The specific effect of shadow variations, reflections and refractions on depth estimation under sunny/normal driving conditions. (a) is the RGB image from the sunny / normal driving condition in proposed SDCD. (b) is the depth estimation result. (c) is the Ground-truth depth map of proposed SDCD. Green box is the reflection and refraction region, red box is the strong shadow region.

Shadow Variations

The light in sunny day can cause strong shadows. Depth estimation in these shadow regions may be affected by lighting changes, resulting in inaccurate depth estimation results.
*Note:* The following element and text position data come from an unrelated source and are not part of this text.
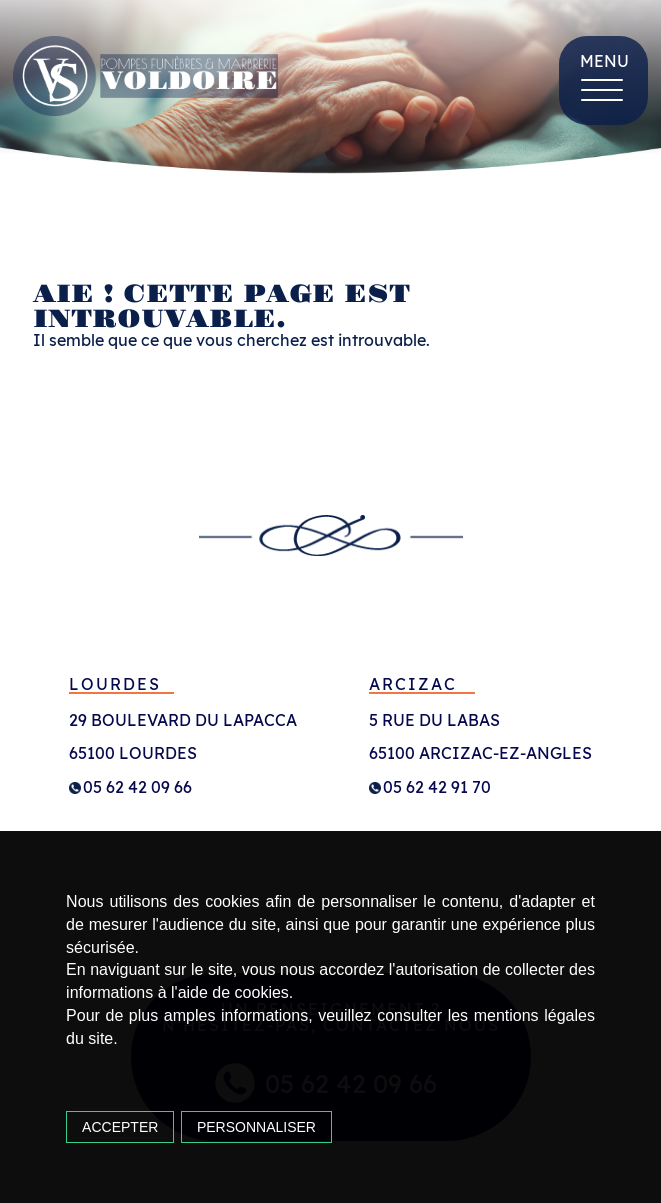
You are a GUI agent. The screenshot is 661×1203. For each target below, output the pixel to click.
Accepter (120, 1127)
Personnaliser (256, 1127)
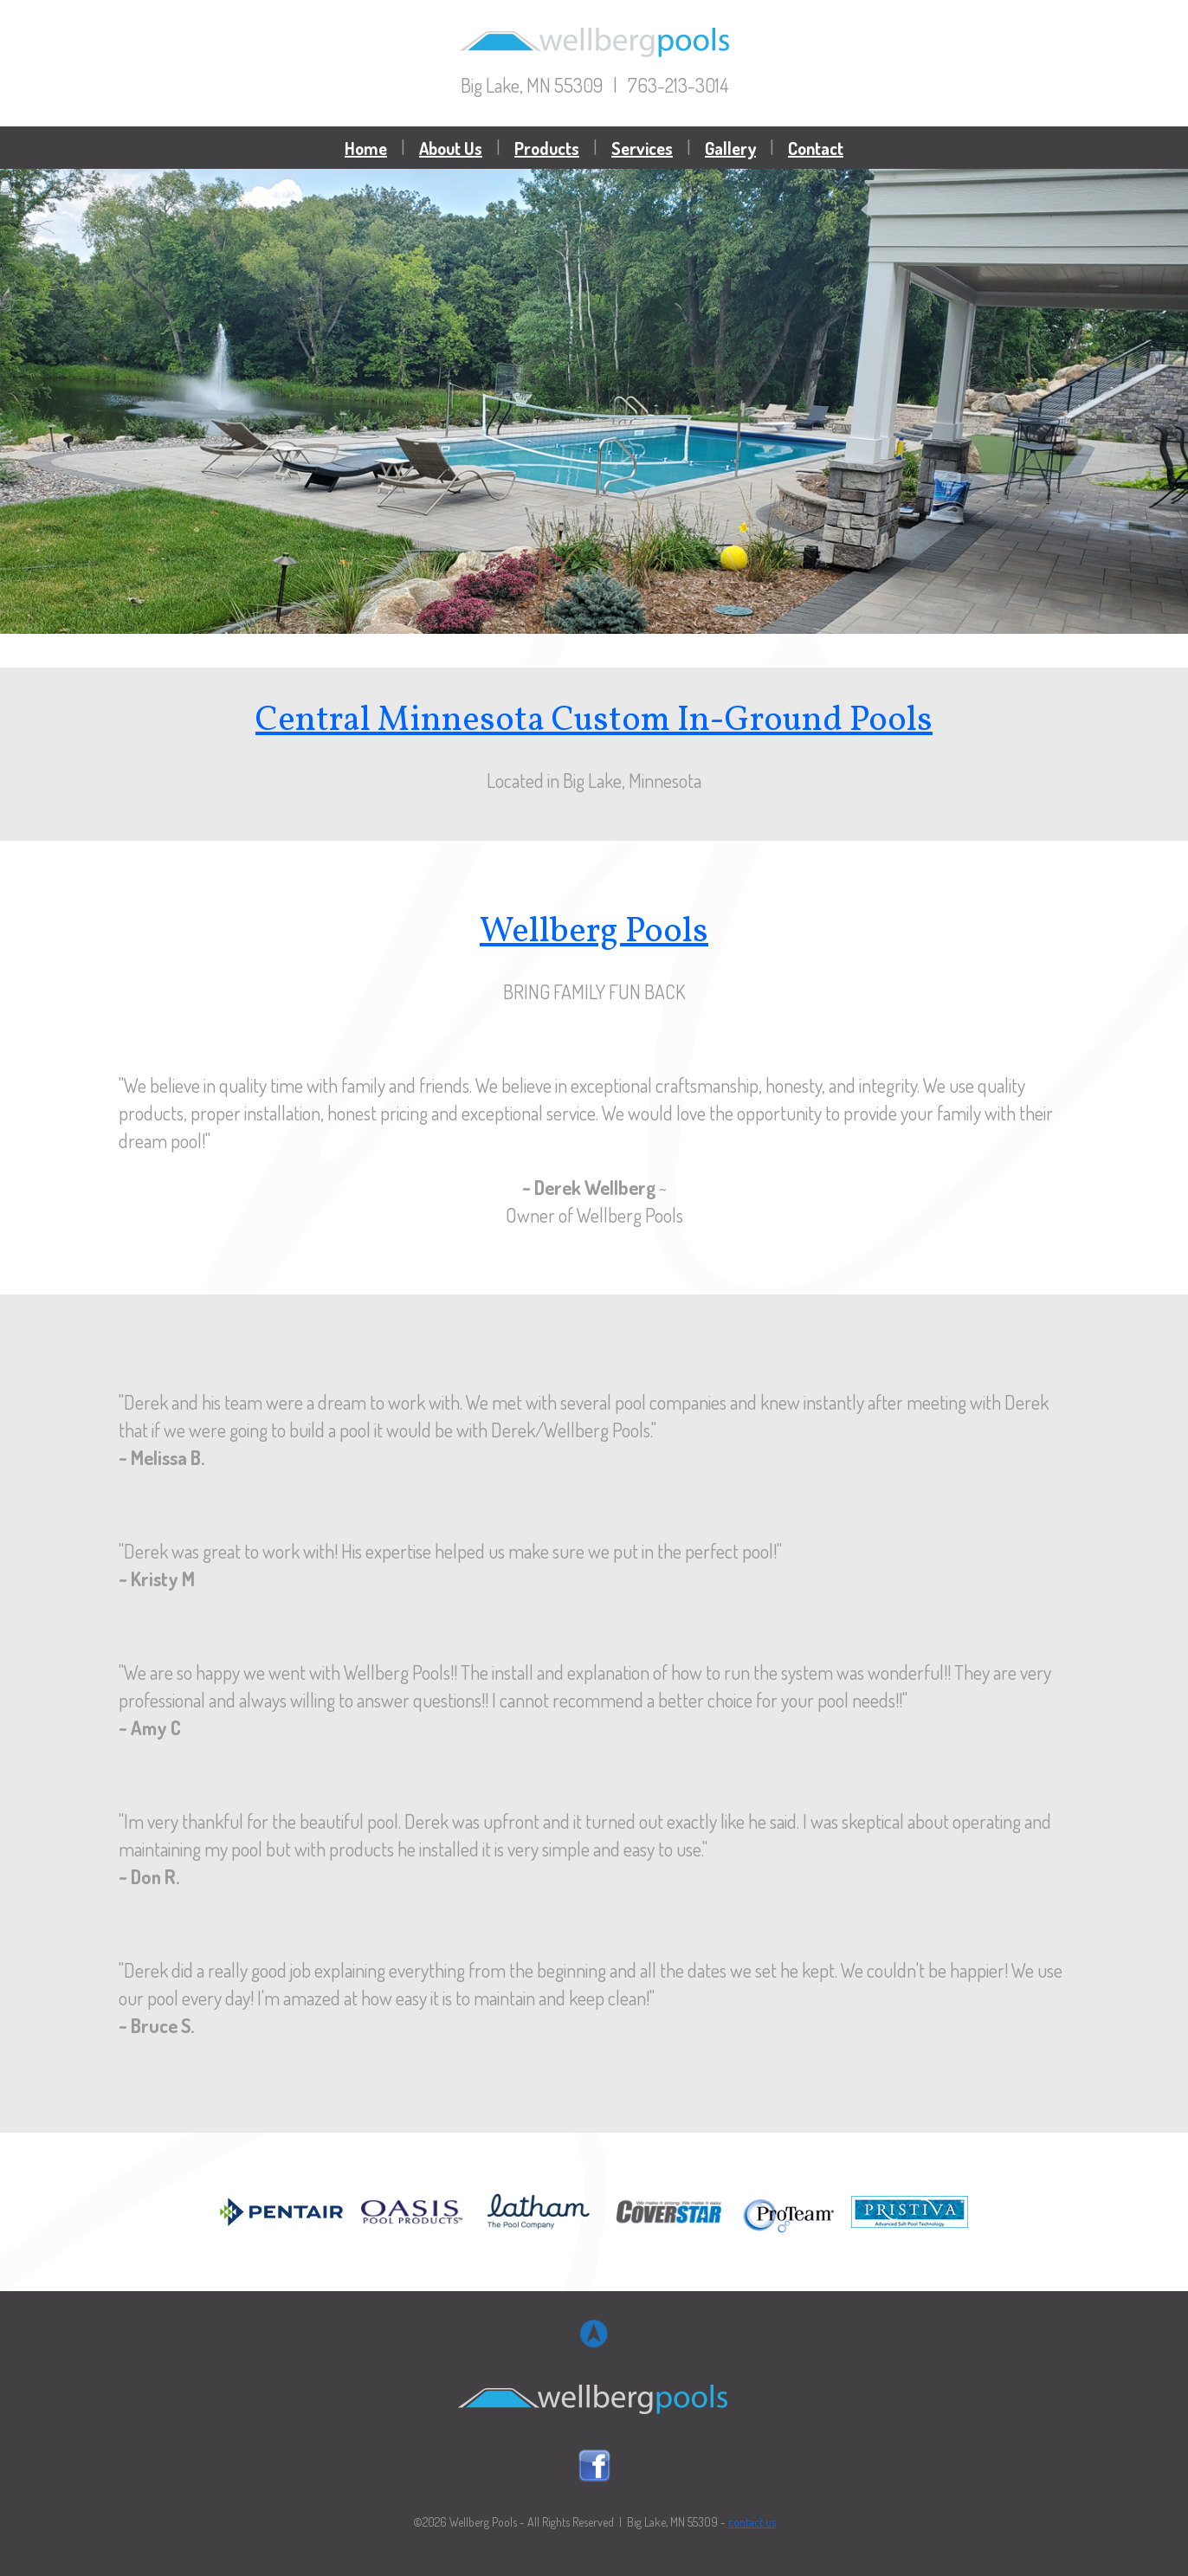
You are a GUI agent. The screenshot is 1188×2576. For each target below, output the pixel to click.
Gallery (730, 148)
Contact (815, 148)
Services (642, 148)
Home (366, 148)
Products (546, 148)
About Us (450, 148)
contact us (752, 2522)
Strong Shadow, Reflections and Refractions

Driving environments in sunny day may have more ambient reflections and refractions that can complicate depth estimation process. Especially in the case of transparent and reflective materials, the depth estimation algorithm may be disturbed.

Usage Notes

All data are published in image and txt file format, users can access them entirely without any further permission. SDCD covers the different weather driving conditions and diverse image perturbations in autonomous perception tasks. By providing the RGB images and corresponding ground-truth depth maps, we hope that SDCD can be used as a training dataset to improve the performance and robustness of depth estimation algorithms in autonomous application.

As the dataset is quite large, we divide SDCD into 13 folders based on the training data type in order to help users use it according to their computing conditions, also we provide corresponding tutorial of how to use this data on GitHub website.